They look superb in prarie planting schemes, which is such a rage these days. For instance you could plant them with veronicastrum, agastache, grasses, helenium, rudbeckia, achillea and eryngium or as above among a sea of echinops.

Grasses

They also look just incredible with grasses.

Cottage Borders

I think echinacea plants are the perfect middle or back of border addition to a cottage garden border. I have Echinacea Purpurea planted in my sunny border above alongside gypsophila.

Containers

I’m a container enthusiast as you know, and think echinacea plants are a perfect addition to pots.

This combination of Mooodz Motivation in a simple terracotta pot is brilliant.

But while you can have them in containers on their own, I prefer to mix them up with grasses and other perennials. For instance I have Echinacea Delicious Candy planted with Pennisetum Shogun and Salvia Love and Wishes combined in a pot.

this is a combination of echinacea plants, the grass pennisetum shogun and the salvia Love and Wishes

I think the combination works well in the red corner of my patio (see below).

I also like the use of this new Achillea called Vintage white, with Echinaea Sunseekers Yellow which I spotted at a garden centre below.

EXERCISE REQUIREMENTS> Reproduce the passage on where to plant echinacea word for word, from start to finish. You won't need the items that come next.

DATA LINES>
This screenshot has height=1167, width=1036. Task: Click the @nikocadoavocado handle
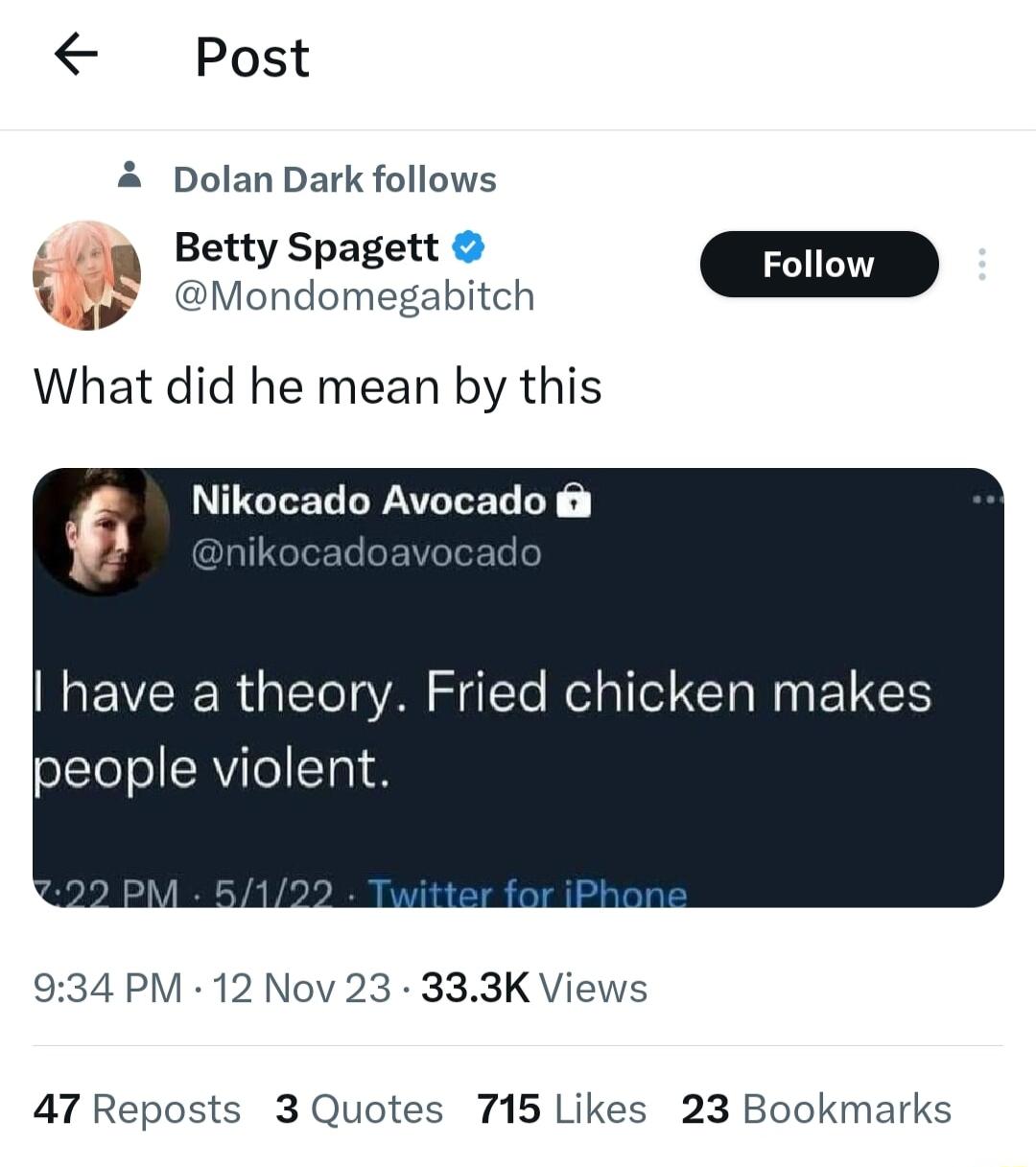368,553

...

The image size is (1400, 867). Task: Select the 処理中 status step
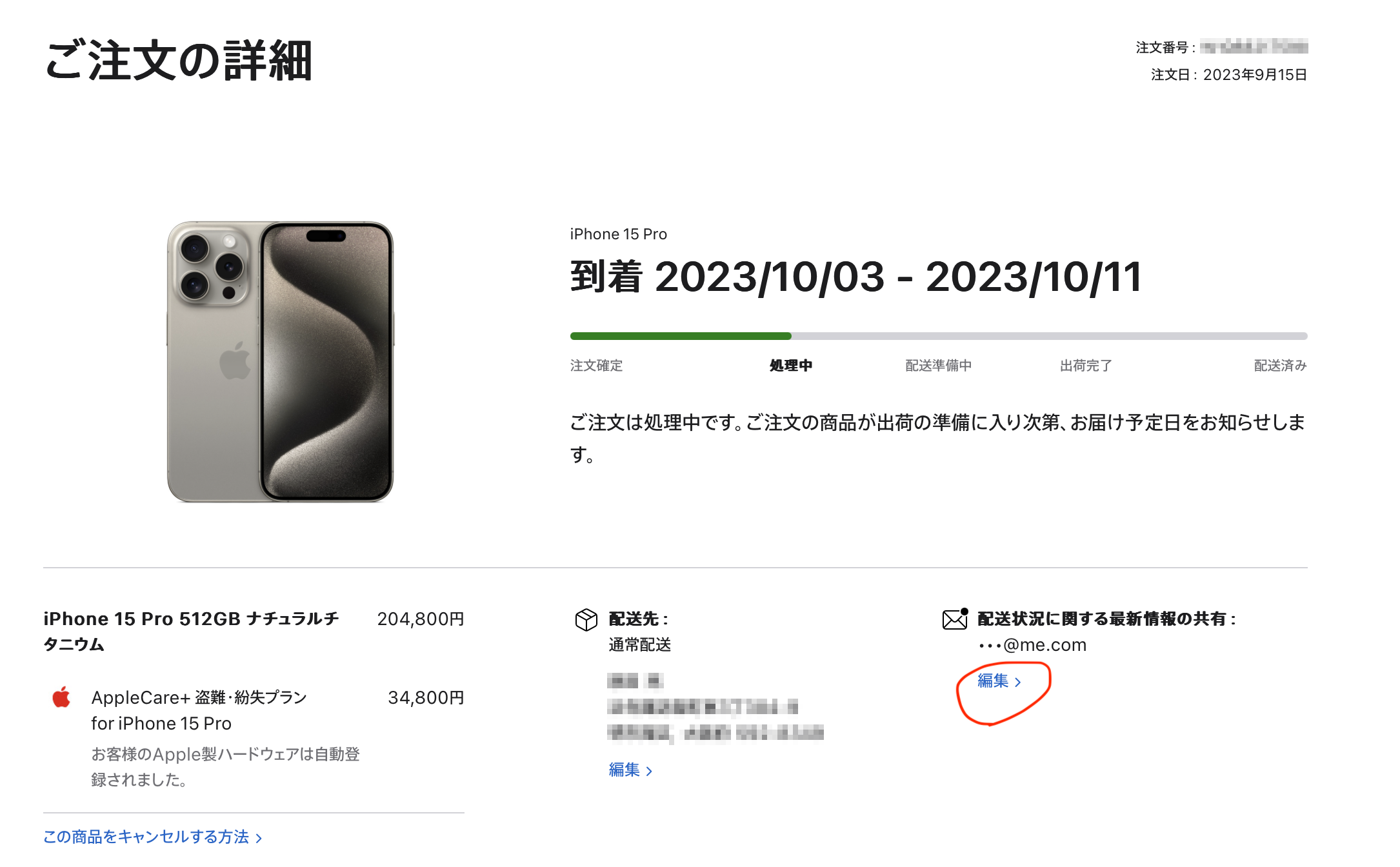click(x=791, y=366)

REPLY TO THE TASK>
They look superb in prarie planting schemes, which is such a rage these days. For instance you could plant them with veronicastrum, agastache, grasses, helenium, rudbeckia, achillea and eryngium or as above among a sea of echinops.

Grasses

They also look just incredible with grasses.

Cottage Borders

I think echinacea plants are the perfect middle or back of border addition to a cottage garden border. I have Echinacea Purpurea planted in my sunny border above alongside gypsophila.

Containers

I’m a container enthusiast as you know, and think echinacea plants are a perfect addition to pots.

This combination of Mooodz Motivation in a simple terracotta pot is brilliant.

But while you can have them in containers on their own, I prefer to mix them up with grasses and other perennials. For instance I have Echinacea Delicious Candy planted with Pennisetum Shogun and Salvia Love and Wishes combined in a pot.

this is a combination of echinacea plants, the grass pennisetum shogun and the salvia Love and Wishes

I think the combination works well in the red corner of my patio (see below).

I also like the use of this new Achillea called Vintage white, with Echinaea Sunseekers Yellow which I spotted at a garden centre below.